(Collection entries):
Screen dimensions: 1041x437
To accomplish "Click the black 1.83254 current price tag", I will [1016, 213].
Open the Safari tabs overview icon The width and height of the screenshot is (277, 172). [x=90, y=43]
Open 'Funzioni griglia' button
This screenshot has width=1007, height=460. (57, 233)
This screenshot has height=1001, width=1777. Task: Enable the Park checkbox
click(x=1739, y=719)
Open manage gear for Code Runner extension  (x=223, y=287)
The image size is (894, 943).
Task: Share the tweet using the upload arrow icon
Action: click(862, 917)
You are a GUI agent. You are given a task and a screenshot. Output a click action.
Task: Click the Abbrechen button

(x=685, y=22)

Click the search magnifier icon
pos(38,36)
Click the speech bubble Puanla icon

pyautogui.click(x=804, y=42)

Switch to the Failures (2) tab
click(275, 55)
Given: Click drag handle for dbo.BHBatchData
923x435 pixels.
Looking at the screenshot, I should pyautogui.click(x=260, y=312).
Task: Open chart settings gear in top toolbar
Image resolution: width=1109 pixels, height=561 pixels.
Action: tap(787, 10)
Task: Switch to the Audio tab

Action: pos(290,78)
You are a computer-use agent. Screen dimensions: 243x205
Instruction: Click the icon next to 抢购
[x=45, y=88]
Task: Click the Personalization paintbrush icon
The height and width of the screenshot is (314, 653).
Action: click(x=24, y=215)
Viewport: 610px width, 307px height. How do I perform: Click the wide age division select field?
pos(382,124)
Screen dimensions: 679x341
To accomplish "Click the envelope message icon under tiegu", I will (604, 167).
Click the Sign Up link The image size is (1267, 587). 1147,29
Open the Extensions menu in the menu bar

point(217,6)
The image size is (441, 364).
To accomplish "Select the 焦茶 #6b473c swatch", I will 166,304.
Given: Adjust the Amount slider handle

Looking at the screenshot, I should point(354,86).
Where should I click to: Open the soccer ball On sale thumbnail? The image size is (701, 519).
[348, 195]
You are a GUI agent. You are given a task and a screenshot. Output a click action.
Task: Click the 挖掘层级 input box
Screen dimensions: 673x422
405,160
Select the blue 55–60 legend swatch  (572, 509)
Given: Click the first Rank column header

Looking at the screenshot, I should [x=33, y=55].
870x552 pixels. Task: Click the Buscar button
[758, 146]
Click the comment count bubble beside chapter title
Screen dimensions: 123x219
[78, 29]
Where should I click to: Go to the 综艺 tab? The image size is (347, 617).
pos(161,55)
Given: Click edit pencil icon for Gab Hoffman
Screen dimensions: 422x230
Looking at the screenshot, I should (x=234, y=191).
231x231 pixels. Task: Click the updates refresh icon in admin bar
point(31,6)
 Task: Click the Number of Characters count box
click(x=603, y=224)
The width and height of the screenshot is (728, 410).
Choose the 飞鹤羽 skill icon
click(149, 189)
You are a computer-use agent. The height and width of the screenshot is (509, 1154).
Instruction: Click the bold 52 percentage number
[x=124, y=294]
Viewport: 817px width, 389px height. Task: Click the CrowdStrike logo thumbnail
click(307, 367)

(Task description):
Provide only the count of lines above in which the word "swatch" occurs.

(Your solution):
2